The new document reaffirms the importance of an ‘integral ecology’. This concept centres on people: their physical and emotional wants and needs, their relations with others within and without their community, their culture, their relation to the environment, their spiritual needs. Francis warns against narrow vision, such as environmentalism. This is seen as too narrow a focus on the environment that misses out on the complexities of the human situation. But he also warns against the “ecclesial structure [becoming] just another NGO”, focusing on peoples’ physical and emotional wants etc. but forgetting the spiritual dimension.
Francis then notes the problem of lack of priests to cover the vast area of Amazonia. He urges the Church to make greater efforts to train more priests. However, we should note that there has not been huge success on this front over several decades.

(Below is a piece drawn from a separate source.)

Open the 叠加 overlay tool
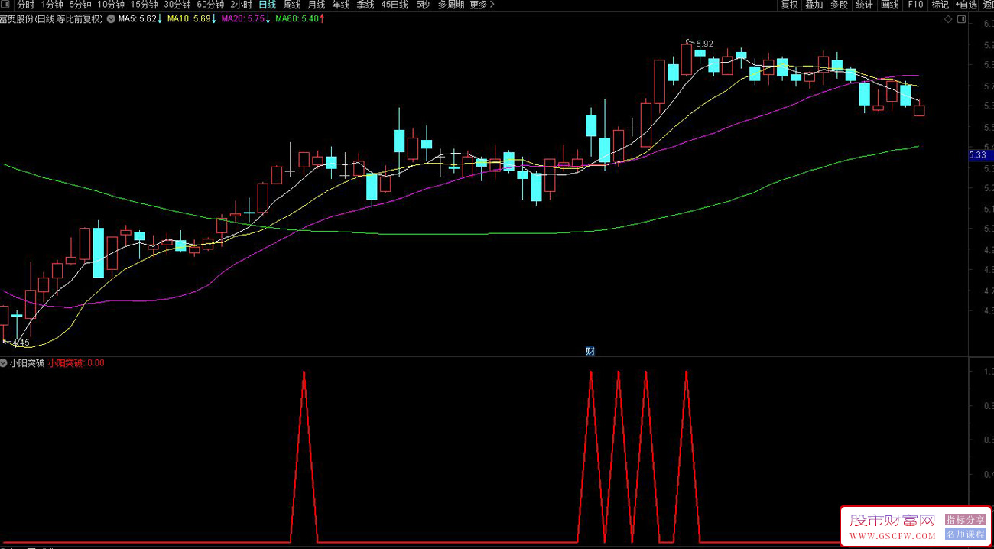Viewport: 994px width, 549px height. click(814, 5)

He urges a better ‘inculturation’ of the Church to Amazonia quoting Pope John Paul II “Christianity does not have one cultural expression”, warning against incoming evangelisers imposing their own cultural forms. He says that “a myth charged with spiritual meaning can be used to advantage and not always considered an error”. This would seem to refer to the ‘Pachamama’ controversy.
Francis touches on the role of women noting they have a central part to play and they “should have access to positions, including ecclesial services, that do not include Holy Orders ….. these services should have public recognition and a commission from the bishop”. The position on women priests remains unchanged.
There then follows a section entitled ‘Expanding Horizons Beyond Conflict’. It starts:
“It often happens that in particular places pastoral workers envisage very different solutions to the problems they face, and consequently propose apparently opposed forms of ecclesial organization. When this occurs, it is probable that the real response to the challenges of evangelization lies in transcending the two approaches and finding other, better ways, perhaps not yet even imagined. Conflict is overcome at a higher level, where each group can join the other in a new reality, while remaining faithful to itself.”
This comment surely must refer to the issue of married priests, a topic raised in the input to the synod which created great controversy but not mentioned in this Exhortation. The conclusion is that the issue had not been resolved and had been left awaiting “a greater gift that God is offering … that gift which awakens a new and greater creativity, there will pour forth … the answers that contraposition did not allow us to see.”
However, significantly, the discussion is allowed to continue. A full discussion is given by Austen Ivereigh who recently published a second biography of Francis covering the period since his election as pope.